Identification of stromal ColXα1 and tumor-infiltrating lymphocytes as putative predictive markers of neoadjuvant therapy in estrogen receptor-positive/HER2-positive breast cancer.

BMC Cancer 2016 Apr 18;16:274. Epub 2016 Apr 18.

Department of Pathology and Laboratory Medicine, Rhode Island Hospital and Lifespan Medical Center, Warren Alpert Medical School of Brown University, Providence, USA.

Background: The influence of the tumor microenvironment and tumor-stromal interactions on the heterogeneity of response within breast cancer subtypes have just begun to be explored. This study focuses on patients with estrogen receptor-positive/human epidermal growth factor receptor 2-positive (ER+/HER2+) breast cancer receiving neoadjuvant chemotherapy and HER2-targeted therapy (NAC+H), and was designed to identify novel predictive biomarkers by combining gene expression analysis and immunohistochemistry with pathologic response.

Methods: We performed gene expression profiling on pre-NAC+H tumor samples from responding (no or minimal residual disease at surgery) and non-responding patients.
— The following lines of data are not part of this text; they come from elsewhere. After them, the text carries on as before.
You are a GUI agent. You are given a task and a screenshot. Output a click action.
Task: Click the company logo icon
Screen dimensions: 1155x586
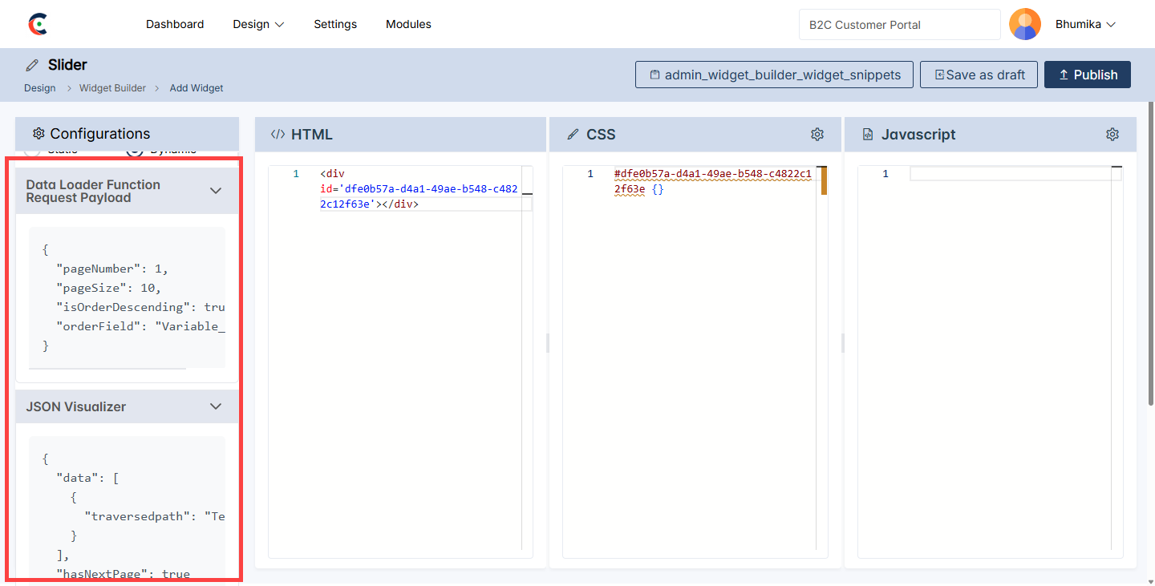click(x=38, y=24)
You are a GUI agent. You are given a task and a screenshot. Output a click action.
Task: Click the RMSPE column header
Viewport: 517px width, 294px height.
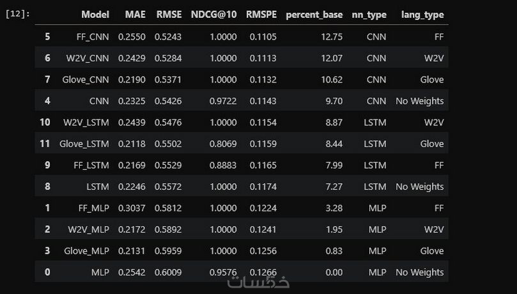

Gene set enrichment analysis identified potentially relevant pathways, and immunohistochemical staining of pre-treatment biopsies was used to measure protein levels of those pathways, which were correlated with pathologic response in both univariate and multivariate analysis.
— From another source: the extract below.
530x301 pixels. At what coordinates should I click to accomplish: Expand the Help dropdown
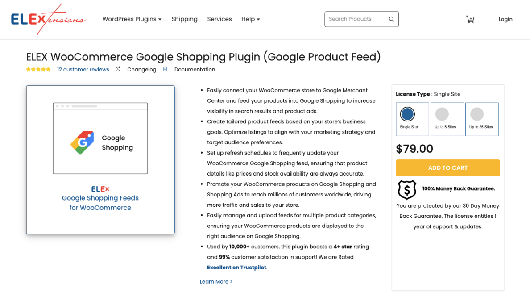[x=250, y=19]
Results: Increased expression of genes encoding for stromal collagens, including Col10A1, and reduced expression of immune-associated genes, reflecting lower levels of total tumor-infiltrating lymphocytes (TILs), were strongly associated with poor pathologic response. Lower TILs in tumor biopsies correlated with reduced likelihood of achieving an optimal pathologic response, but increased expression of the Col10A1 gene product, colXα1, had greater predictive value than stromal abundance for poor response (OR = 18.9, p = 0.003), and the combination of increased colXα1 expression and low TILs was significantly associated with poor response in multivariate analysis. ROC analysis suggests strong specificity and sensitivity for this combination in predicting treatment response.
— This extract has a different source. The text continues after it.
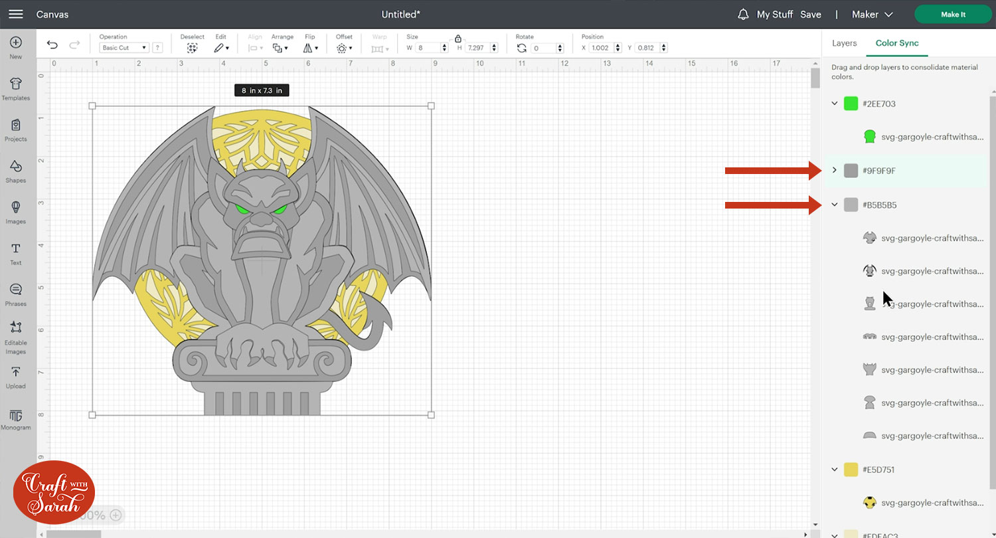Screen dimensions: 996x538
Task: Click the Flip tool icon
Action: point(309,48)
Conclusions: Increased expression of stromal colXα1 and low TILs correlate with poor pathologic response in ER+/HER2+ breast tumors. Further studies are needed to confirm their predictive value and impact on long-term outcomes, and to determine whether this collagen exerts a protective effect on the cancer cells or simply reflects other factors within the tumor microenvironment.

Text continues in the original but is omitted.